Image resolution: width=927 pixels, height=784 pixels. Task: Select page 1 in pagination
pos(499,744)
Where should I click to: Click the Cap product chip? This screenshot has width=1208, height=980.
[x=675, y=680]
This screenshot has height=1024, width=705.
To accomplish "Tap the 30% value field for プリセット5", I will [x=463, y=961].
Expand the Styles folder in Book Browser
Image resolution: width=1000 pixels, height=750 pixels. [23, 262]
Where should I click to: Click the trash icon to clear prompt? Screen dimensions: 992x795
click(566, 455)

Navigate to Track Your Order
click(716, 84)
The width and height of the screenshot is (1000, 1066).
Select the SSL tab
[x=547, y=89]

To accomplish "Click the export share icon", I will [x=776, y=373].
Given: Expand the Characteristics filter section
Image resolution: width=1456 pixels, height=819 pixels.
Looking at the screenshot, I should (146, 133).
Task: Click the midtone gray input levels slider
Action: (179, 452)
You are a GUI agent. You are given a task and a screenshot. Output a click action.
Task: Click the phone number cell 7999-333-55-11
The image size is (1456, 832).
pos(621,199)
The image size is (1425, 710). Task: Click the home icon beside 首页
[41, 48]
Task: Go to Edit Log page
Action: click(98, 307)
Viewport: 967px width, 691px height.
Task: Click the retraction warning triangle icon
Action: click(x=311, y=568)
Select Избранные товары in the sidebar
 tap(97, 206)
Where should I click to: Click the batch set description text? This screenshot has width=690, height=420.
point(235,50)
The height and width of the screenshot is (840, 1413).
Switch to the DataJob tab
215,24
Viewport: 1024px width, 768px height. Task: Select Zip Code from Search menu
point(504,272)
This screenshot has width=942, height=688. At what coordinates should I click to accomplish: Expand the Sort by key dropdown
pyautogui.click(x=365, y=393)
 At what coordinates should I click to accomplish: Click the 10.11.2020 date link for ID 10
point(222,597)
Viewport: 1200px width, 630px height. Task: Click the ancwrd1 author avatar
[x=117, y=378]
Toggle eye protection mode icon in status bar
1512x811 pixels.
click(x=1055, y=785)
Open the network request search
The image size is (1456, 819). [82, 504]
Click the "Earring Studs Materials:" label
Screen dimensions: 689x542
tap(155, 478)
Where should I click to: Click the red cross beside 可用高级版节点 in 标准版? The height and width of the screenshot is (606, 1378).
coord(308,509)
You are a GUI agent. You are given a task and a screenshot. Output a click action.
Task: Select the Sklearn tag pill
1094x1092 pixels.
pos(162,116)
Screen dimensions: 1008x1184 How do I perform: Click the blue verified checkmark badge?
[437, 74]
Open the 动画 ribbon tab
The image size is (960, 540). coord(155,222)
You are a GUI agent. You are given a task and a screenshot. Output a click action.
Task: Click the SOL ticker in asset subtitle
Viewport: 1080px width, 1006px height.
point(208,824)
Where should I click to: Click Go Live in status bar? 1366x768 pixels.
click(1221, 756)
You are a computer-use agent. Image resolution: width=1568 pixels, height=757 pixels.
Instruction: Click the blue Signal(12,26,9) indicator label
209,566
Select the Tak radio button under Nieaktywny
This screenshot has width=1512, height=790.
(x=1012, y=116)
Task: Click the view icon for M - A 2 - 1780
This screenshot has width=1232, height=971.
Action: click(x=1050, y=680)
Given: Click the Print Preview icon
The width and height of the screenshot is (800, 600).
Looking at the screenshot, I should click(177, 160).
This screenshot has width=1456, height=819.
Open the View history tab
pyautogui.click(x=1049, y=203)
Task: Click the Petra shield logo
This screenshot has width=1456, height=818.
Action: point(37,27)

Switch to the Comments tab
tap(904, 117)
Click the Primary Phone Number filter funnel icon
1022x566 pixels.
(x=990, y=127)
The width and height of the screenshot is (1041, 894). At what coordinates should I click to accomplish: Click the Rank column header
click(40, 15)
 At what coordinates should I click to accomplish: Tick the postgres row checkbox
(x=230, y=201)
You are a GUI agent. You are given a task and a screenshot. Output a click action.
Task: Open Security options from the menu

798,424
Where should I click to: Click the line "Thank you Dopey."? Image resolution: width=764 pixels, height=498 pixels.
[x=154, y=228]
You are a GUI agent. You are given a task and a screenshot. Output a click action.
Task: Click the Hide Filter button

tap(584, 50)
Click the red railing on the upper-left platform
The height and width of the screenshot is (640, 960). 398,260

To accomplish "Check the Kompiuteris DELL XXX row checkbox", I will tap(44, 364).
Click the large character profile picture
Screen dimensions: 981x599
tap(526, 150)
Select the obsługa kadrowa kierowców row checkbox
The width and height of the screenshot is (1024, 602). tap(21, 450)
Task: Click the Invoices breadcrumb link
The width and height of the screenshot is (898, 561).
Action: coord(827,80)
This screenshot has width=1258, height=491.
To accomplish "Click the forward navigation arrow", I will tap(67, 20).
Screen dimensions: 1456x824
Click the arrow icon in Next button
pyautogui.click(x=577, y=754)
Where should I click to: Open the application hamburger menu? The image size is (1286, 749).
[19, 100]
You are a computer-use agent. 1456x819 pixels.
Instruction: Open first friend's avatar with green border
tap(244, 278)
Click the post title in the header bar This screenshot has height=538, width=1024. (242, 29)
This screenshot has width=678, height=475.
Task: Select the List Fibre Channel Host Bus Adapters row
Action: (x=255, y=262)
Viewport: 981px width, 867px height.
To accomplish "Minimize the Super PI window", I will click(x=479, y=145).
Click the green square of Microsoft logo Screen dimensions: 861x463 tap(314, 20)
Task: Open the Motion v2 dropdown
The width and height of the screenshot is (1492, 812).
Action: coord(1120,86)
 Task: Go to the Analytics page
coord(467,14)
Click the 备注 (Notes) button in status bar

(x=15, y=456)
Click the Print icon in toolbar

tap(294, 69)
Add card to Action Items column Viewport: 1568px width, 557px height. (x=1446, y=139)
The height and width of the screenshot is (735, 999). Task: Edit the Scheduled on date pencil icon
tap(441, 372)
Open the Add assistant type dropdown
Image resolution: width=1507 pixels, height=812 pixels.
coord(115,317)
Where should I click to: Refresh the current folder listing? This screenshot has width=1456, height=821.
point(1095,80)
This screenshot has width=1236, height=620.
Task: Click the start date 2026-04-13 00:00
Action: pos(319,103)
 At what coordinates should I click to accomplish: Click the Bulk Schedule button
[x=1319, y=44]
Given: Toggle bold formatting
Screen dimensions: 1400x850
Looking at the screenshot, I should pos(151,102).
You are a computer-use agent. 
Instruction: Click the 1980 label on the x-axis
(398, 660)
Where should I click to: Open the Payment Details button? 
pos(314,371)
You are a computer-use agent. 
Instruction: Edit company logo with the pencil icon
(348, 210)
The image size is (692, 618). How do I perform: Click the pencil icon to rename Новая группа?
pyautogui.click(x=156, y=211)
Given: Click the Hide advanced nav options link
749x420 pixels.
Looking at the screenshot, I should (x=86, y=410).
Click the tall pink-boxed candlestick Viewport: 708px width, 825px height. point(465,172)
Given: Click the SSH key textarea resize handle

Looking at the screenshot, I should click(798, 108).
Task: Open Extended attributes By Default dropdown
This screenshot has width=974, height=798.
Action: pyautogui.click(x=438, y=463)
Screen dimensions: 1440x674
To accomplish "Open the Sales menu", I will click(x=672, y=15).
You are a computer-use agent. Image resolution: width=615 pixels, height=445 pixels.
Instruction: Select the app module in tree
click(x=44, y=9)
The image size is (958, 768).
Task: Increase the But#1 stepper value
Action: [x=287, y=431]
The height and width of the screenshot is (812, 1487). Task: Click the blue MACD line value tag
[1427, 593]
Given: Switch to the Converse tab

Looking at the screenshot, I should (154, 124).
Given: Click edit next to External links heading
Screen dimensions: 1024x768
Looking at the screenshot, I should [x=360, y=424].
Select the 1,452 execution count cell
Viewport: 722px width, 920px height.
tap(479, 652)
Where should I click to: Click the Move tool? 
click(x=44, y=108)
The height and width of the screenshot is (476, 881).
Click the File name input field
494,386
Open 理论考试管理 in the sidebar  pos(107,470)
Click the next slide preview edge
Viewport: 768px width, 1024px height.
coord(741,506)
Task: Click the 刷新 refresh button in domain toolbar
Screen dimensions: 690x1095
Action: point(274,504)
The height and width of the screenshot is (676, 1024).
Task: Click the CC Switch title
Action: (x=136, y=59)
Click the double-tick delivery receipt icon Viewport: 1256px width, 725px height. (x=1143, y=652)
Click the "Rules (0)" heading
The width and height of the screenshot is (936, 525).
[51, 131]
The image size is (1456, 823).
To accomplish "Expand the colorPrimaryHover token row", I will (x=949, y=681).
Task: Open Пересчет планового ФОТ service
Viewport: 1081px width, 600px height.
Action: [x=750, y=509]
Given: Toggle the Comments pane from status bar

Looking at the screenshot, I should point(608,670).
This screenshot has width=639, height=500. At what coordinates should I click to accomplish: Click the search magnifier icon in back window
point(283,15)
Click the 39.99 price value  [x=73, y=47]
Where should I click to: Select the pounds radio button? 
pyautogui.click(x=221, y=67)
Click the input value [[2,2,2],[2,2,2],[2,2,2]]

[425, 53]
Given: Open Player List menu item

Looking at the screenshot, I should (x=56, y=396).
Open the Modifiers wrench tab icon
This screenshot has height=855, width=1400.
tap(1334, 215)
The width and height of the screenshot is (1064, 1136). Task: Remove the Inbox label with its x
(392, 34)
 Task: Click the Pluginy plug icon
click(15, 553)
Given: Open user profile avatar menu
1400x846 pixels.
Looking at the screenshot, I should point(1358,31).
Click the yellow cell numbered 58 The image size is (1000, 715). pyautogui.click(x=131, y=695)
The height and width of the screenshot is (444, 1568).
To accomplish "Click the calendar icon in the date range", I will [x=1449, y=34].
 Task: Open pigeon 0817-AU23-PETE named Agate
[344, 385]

+ + + +

» Task description:
Starting at the line containing "Screen dimensions: 1440x674" and stopping after the line containing "[1427, 593]", write out those records again, swapping "Sales" for "Reports" and leaving everything else unchanged.

» Output of the task:
Screen dimensions: 1440x674
To accomplish "Open the Reports menu", I will click(x=672, y=15).
You are a computer-use agent. Image resolution: width=615 pixels, height=445 pixels.
Instruction: Select the app module in tree
click(x=44, y=9)
The image size is (958, 768).
Task: Increase the But#1 stepper value
Action: [x=287, y=431]
The height and width of the screenshot is (812, 1487). Task: Click the blue MACD line value tag
[1427, 593]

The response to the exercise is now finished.